James Wild MP has welcomed the Prime Minister’s plan to scrap NHS England, highlighting the need for reforms to cut bureaucracy and improve healthcare. However, he has urged the Health Secretary to ensure these changes lead to faster decision-making, particularly for critical projects like the Queen Elizabeth Hospital (QEH) in King’s Lynn.
James criticised the current complex approval process for hospital developments and pressed for swift approval of QEH’s multi-storey car park business case. In response, the Secretary of State for Health and Social Care, Wes Streeting MP, committed to cutting red tape and streamlining processes.
With NHS England set to be scrapped, James made clear these reforms must deliver real improvements for patients and staff with QEH as a key test of their success.
James Wild MP said:
“My constituents are particularly concerned about the very bureaucratic approvals process for the new hospitals programme—through investment committees, then the regional NHSE team, the a department, then NHS capital assurance, then a joint investment committee, then the Treasury and then, finally, Ministers.

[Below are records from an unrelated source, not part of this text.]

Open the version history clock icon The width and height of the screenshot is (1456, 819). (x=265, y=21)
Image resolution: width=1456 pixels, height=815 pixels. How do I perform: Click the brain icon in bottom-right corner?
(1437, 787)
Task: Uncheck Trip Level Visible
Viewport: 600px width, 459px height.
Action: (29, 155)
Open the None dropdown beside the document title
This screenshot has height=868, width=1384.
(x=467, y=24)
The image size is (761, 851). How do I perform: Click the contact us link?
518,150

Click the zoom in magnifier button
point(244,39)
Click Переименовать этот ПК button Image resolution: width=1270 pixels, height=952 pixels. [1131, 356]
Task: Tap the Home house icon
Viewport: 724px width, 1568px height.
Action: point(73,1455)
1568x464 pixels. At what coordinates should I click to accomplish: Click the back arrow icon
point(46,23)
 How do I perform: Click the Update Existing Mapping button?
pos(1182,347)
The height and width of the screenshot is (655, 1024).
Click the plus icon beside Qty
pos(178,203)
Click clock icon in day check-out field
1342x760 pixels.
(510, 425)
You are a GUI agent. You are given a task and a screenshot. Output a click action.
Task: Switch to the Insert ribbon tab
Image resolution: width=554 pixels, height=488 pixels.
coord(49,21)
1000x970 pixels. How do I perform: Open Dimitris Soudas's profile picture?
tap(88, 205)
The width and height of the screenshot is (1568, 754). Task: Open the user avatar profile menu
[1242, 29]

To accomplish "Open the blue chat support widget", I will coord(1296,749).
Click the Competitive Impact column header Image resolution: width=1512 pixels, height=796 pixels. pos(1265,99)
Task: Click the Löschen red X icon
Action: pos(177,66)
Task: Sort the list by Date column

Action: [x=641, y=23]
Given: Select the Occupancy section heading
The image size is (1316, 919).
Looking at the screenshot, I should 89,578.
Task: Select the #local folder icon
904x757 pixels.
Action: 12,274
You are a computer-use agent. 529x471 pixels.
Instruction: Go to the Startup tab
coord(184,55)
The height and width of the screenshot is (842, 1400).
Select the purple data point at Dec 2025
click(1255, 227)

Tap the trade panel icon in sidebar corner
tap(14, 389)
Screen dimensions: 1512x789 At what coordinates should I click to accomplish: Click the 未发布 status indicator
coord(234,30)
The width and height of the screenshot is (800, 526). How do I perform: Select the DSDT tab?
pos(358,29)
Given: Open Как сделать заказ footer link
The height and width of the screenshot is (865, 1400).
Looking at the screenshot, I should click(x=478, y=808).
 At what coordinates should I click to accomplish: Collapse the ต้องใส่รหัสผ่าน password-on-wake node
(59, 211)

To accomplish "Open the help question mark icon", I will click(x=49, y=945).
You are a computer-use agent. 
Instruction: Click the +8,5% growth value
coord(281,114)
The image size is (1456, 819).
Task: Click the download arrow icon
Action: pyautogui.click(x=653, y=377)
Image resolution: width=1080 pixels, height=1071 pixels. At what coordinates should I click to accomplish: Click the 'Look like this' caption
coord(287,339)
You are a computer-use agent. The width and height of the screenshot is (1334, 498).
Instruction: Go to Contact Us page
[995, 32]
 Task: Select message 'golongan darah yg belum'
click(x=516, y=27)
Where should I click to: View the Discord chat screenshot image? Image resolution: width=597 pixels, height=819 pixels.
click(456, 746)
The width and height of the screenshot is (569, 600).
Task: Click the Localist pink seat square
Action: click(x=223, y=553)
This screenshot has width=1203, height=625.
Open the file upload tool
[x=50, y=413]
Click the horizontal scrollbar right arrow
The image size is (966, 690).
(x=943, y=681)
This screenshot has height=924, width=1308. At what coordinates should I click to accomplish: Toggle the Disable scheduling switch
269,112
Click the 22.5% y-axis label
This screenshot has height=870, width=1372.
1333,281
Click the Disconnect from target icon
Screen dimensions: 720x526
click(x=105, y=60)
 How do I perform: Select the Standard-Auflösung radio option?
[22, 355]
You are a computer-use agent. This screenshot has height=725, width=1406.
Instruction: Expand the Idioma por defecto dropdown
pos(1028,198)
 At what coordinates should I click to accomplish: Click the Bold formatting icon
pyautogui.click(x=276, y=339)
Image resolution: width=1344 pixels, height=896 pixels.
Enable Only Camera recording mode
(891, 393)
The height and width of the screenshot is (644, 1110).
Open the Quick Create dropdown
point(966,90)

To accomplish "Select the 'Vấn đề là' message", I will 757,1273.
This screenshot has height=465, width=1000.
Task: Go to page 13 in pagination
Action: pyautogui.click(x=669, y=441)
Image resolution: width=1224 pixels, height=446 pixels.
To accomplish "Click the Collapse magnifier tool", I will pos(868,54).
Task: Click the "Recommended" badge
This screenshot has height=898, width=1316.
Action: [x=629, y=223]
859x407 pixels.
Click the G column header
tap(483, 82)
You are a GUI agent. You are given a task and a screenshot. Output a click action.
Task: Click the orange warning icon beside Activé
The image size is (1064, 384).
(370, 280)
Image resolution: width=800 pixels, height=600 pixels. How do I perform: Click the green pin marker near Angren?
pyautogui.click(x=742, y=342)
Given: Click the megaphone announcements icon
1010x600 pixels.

Can the Secretary of State guarantee that this decision, which I welcome, will speed up that process, and that the business case for the multi-storey car park at the Queen Elizabeth hospital in King’s Lynn will be approved so that work starts this year?”
The Secretary of State for Health and Social Care, Wes Streeting MP, replied:
“The hon. Gentleman makes a fair challenge on the bureaucratic nature of decision-making. We are working with Treasury Ministers and colleagues across Government to take an axe to that unnecessary bureaucracy.”